— start of Source extract —

Hard Drive Stats for Q2 2016

_mqsf · on Aug 2, 2016

Something important that I don't think many people bring up is the cost of these drives in a RAID, taking reliability into account.

When you're using this as the sole drive in a desktop machine or something like that, paying the extra for a HGST is pretty straightforward, but I see too many people passing over Seagate or WD when they intend to put them in a RAID, for "reliability"'s sake, without (it seems to me) much thought into whether it's really worth it.

Sorting by $/GB for Hitachi, Seagate and WD on drives >= 4TB (http://pcpartpicker.com/products/internal-hard-drive/#m=19,3...), you get:

- 4TB WD: $129

- 4TB Seagate: $114

- 4TB Hitachi (HGST): $158

So in order to get the reliability of a HGST, you're paying a 38% premium, is the extra reliability helpful in a RAID?

If you look at say a RAID6 array, aiming for usable storage of say 16TB, HGST's longest running drive (at 0.11% failure rate) would have a roughly 0.000016% chance of failing in a given year (0.0011^3 * 6 * 5 * 4) (chance of first drive failing = 6x(single), second=5x(single) etc.), assuming nobody replaced a failed disk, since you need 3 drives to fail.

Now an array of Seagate's longest running drive (2.66% failure rate) of the same size would have a chance of failure of ~0.225853% in a given year.

But, the cost of the disks in the Hitachi array would be 6x158 = $948 while the price of the disks in the Seagate array would be 6x114 = $684. For the price of the Hitachi disks you can get 8 Seagate disks.

So what happens if you just add the extra Seagate disks to the array as extra parity? Now you need 5 drive failures, giving an equation that looks like ((8 * 7 * 6 * 5 * 4 * (0.0266^5)) * 100), and a chance of failure of 0.008949%, still way higher than the Hitachi.

In the end buying Hitachi/HGST seems like the right choice anyway but I thought it interesting since I hadn't seen anyone else look at things this way.

If anyone has any problems with my math, please feel free to point it out, my stats background is pretty limited.

haasn · on Aug 3, 2016

I think a better way to look at it is not the chance of total data loss, but the expected running cost over time. Even with just RAID6 it's hard to imagine a scenario in which you would be unable to replace one of the failed drives and resilver before getting two further failures, so the naive reliability calculations are extremely biased.

So if we assume that we can safely operate at some fixed level of redundancy (say 3 copies) across all hard drive vendors, the only question is (how many drives you need to replace per year) × (the price of those drives).

_mqsf · on Aug 3, 2016

The problem for me at least is that most of the drives I use come with 3ish year warranties, so they're RMA'ed for free. By the time I'd have to buy a replacement I'd be intending to upgrade anyway.

aidenn0 · on Aug 3, 2016

RAID6 is unusable for many types of "always on" data, in particular databases backing high volume sites; the performance drops so much during a rebuild that for many uses it might as well be offline.

throwaway7767 · on Aug 3, 2016

Then you use mirrors, you can apply a similar calculation there. Lower price per disk means you can put more disks in each mirror and compensate for lower per-disk reliability.

Obviously the type of redundancy used will depend on your specific application requirements, including performance.

— end of Source extract —
— start of Supplied material —

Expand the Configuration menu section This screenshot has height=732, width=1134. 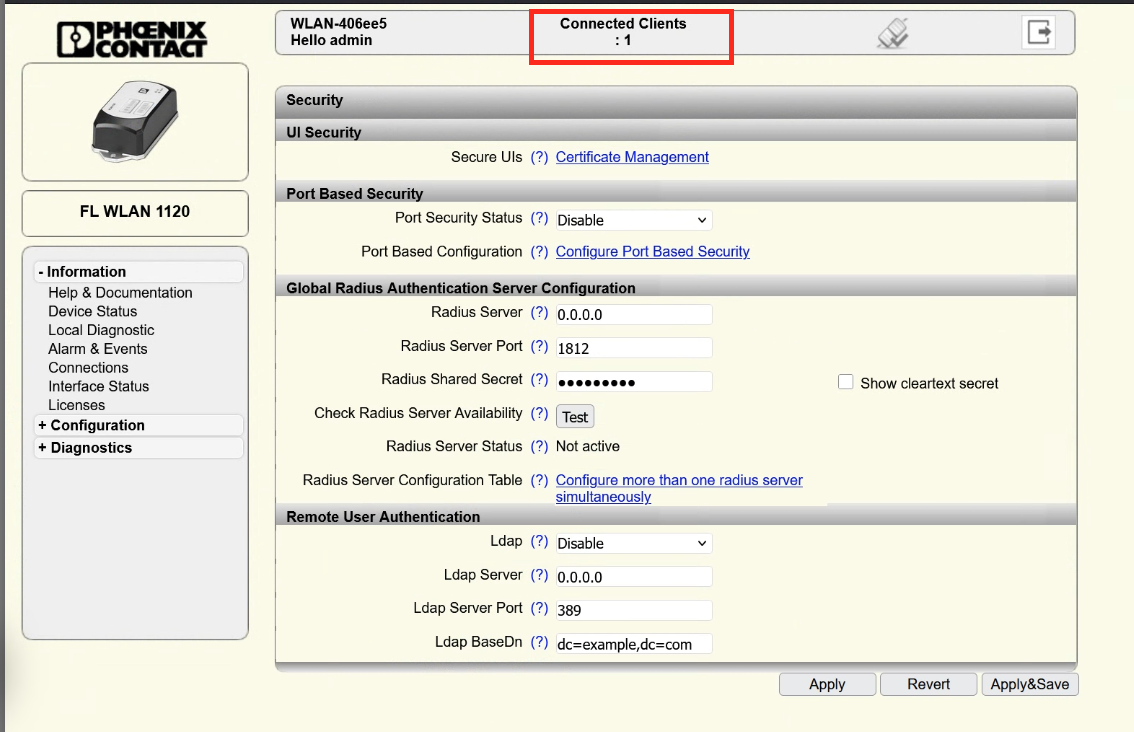pyautogui.click(x=96, y=425)
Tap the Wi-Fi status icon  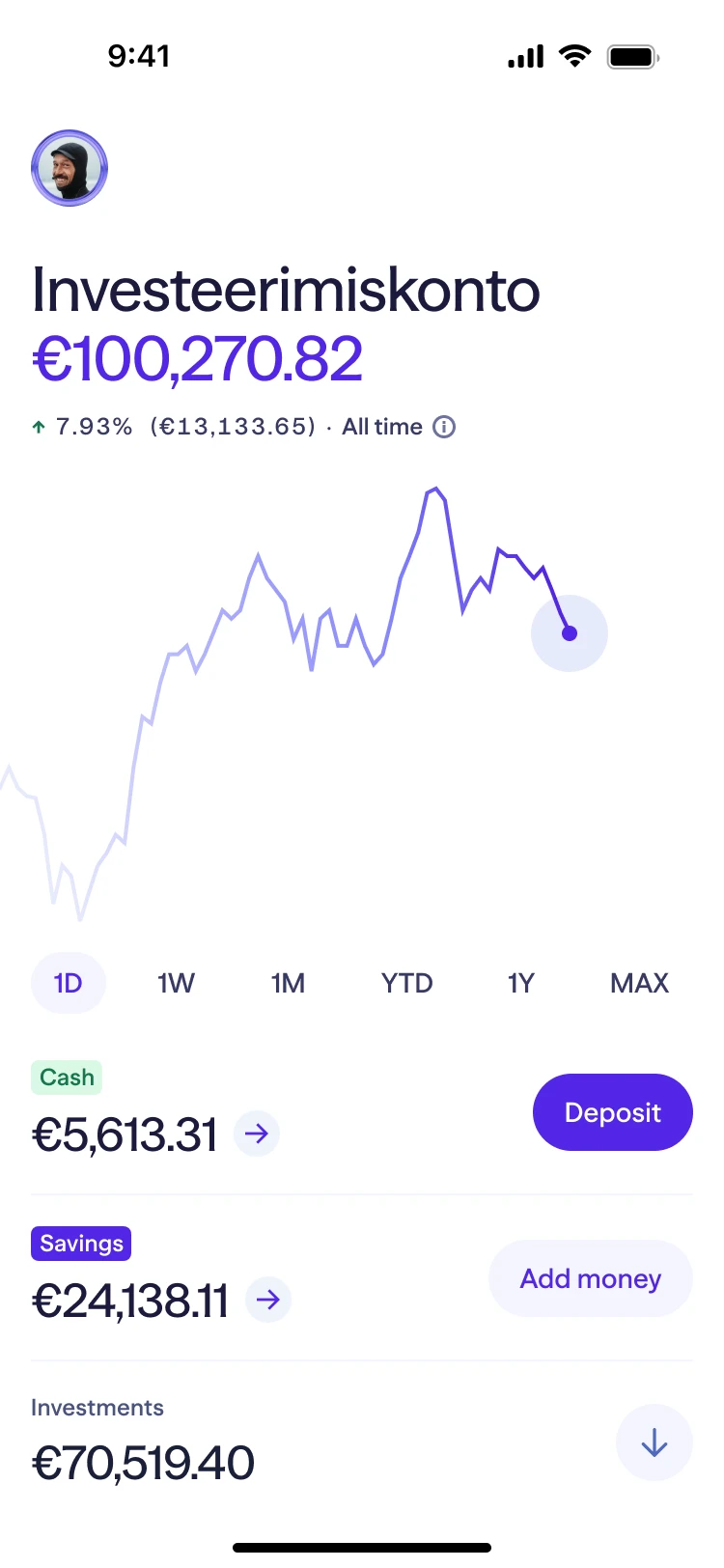point(575,56)
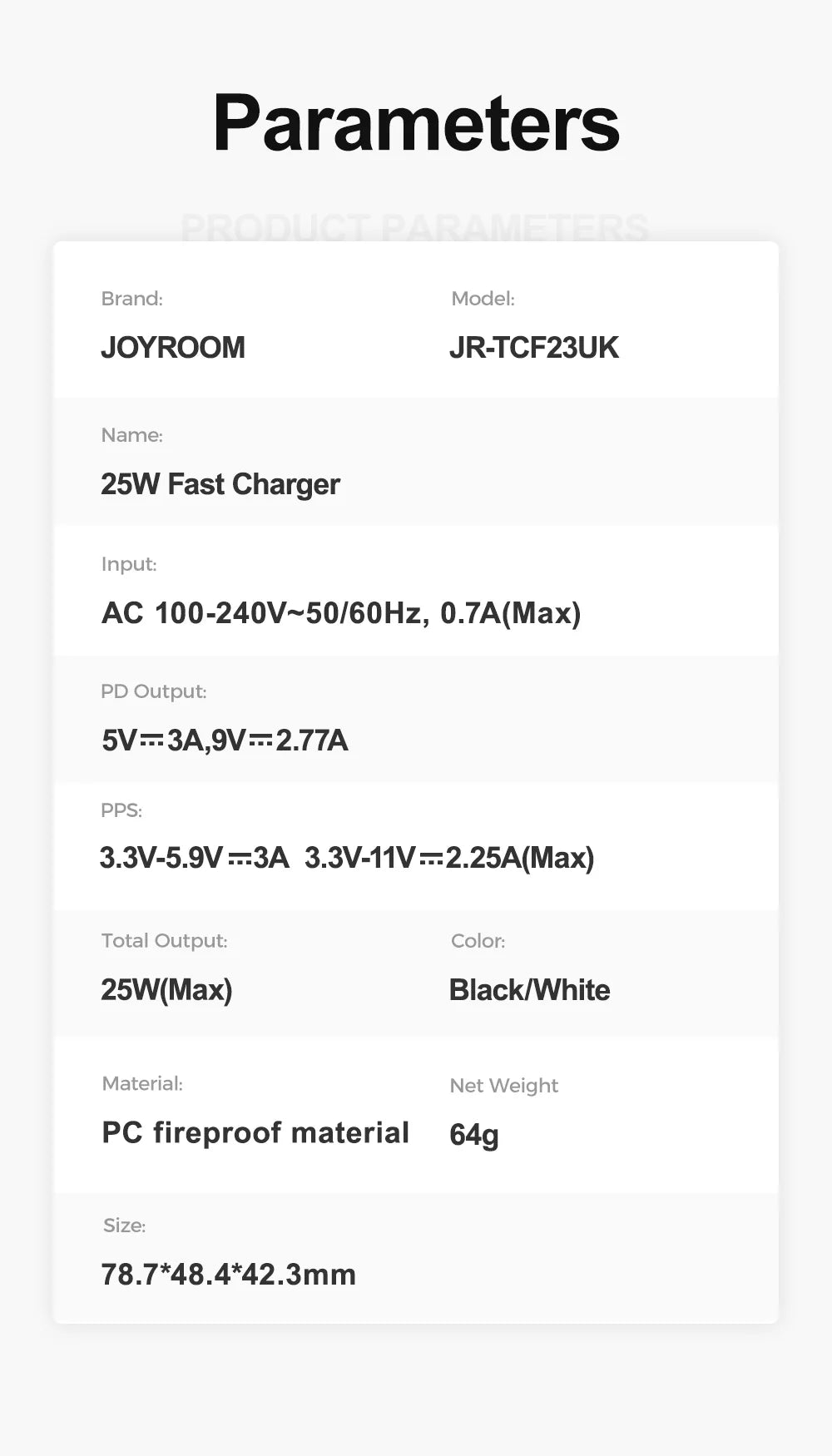Click the 25W(Max) total output value
Viewport: 832px width, 1456px height.
pos(166,989)
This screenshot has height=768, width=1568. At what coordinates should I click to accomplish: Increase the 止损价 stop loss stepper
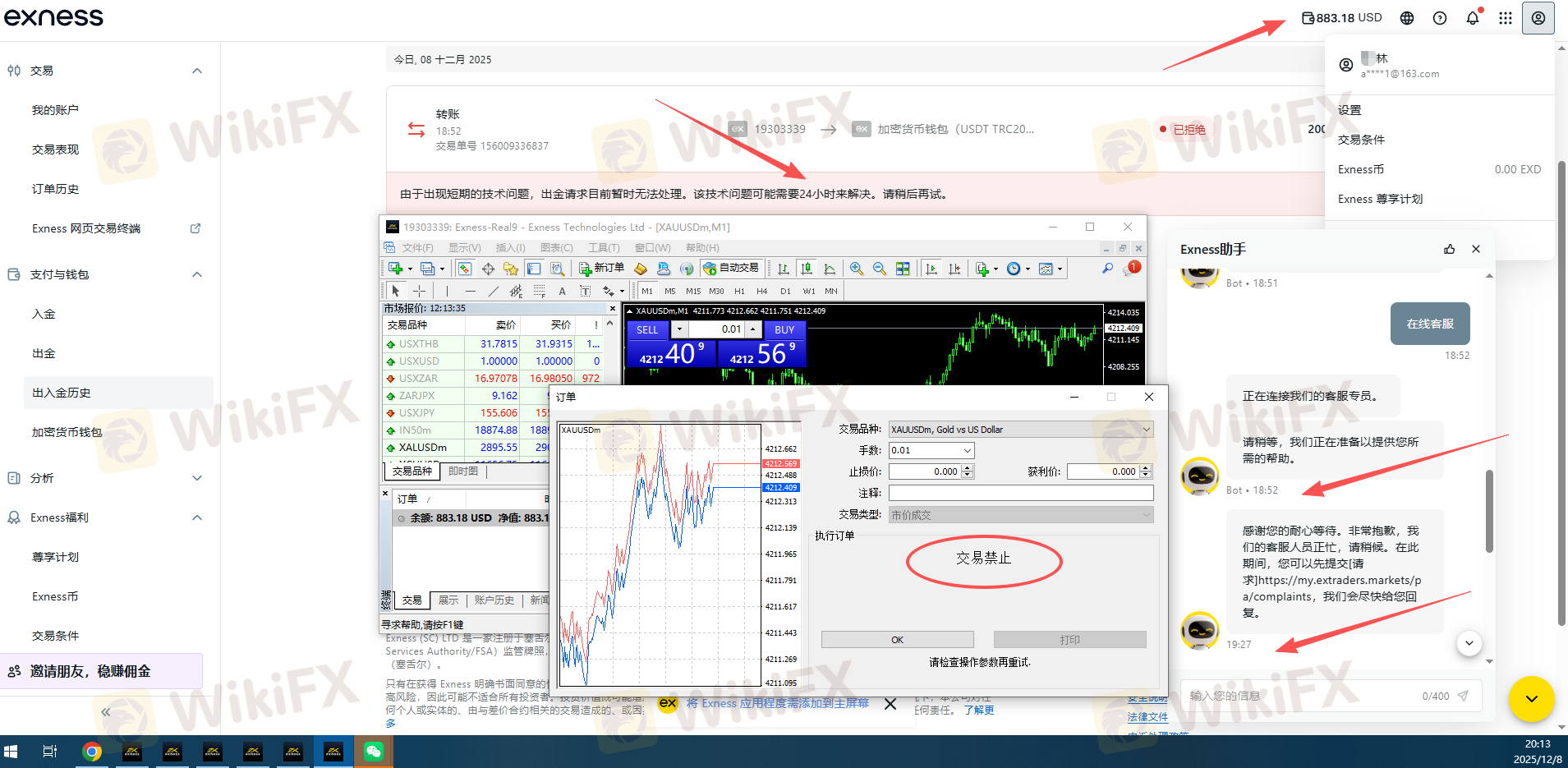coord(968,468)
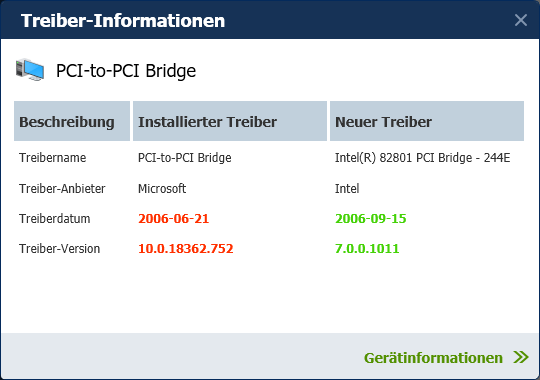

— end of Supplied material —

### Requirements
1. Can you update the records starting with the line with "This screenshot has height=768, width=1568." and going on through the end of the records, changing "stepper" to "spinner" and keeping everything else the same? Leave the pictures out of your answer.
2. Can you continue the thread on the cost and reliability of hard drives in RAID arrays from where it stops?
The hard drive thread has no connection to the records.

### Responses in order
1.
This screenshot has height=768, width=1568. At what coordinates should I click to accomplish: Increase the 止损价 stop loss spinner
coord(968,468)

2.
npunt · on Aug 3, 2016

Good analysis and I've wondered this myself, though this assumes failure rate is linear rather than accelerating over time, that failures are independent (vs a design flaw that causes them to fail around the same time, which happens enough that people recommend buying drives from separate batches / date of mfg), and you have to factor in the cost of a larger RAID array + power to support the same level of reliability. It may make sense in data centers but the smaller you go, the bigger the jump in cost from drive arrays (e.g. a synology 2-bay, 4-bay, 5-bay, and 8-bay are each pretty significant jumps). I too am on team HGST because of that.

kgermino · on Aug 3, 2016

>though this assumes failure rate is linear rather than accelerating over time, that failures are independent (vs a design flaw that causes them to fail around the same time, which happens enough that people recommend buying drives from separate batches / date of mfg)

I saw this happen once. A drive died, it was replaced and while the array was rebuilding several more failed. They ended up losing the entire SAN.

It wasn't a good day.

throwaway7767 · on Aug 3, 2016

This is why I try not to buy many disks at once, just buy one at a time, and if I need more than one I'll go to different stores. Too much chance of getting a bad batch of disks and having the whole array go down (I've had that happen too).

Of course, that doesn't work at a large scale, but then you have other methods of increasing redundancy.

_mqsf · on Aug 3, 2016

Yeah it's by no means perfect. Another problem that comes up is that when one drive fails the load on the others increases, which can lead to more failures. It'd be really interesting if someone's looked into the stats here but I haven't seen it.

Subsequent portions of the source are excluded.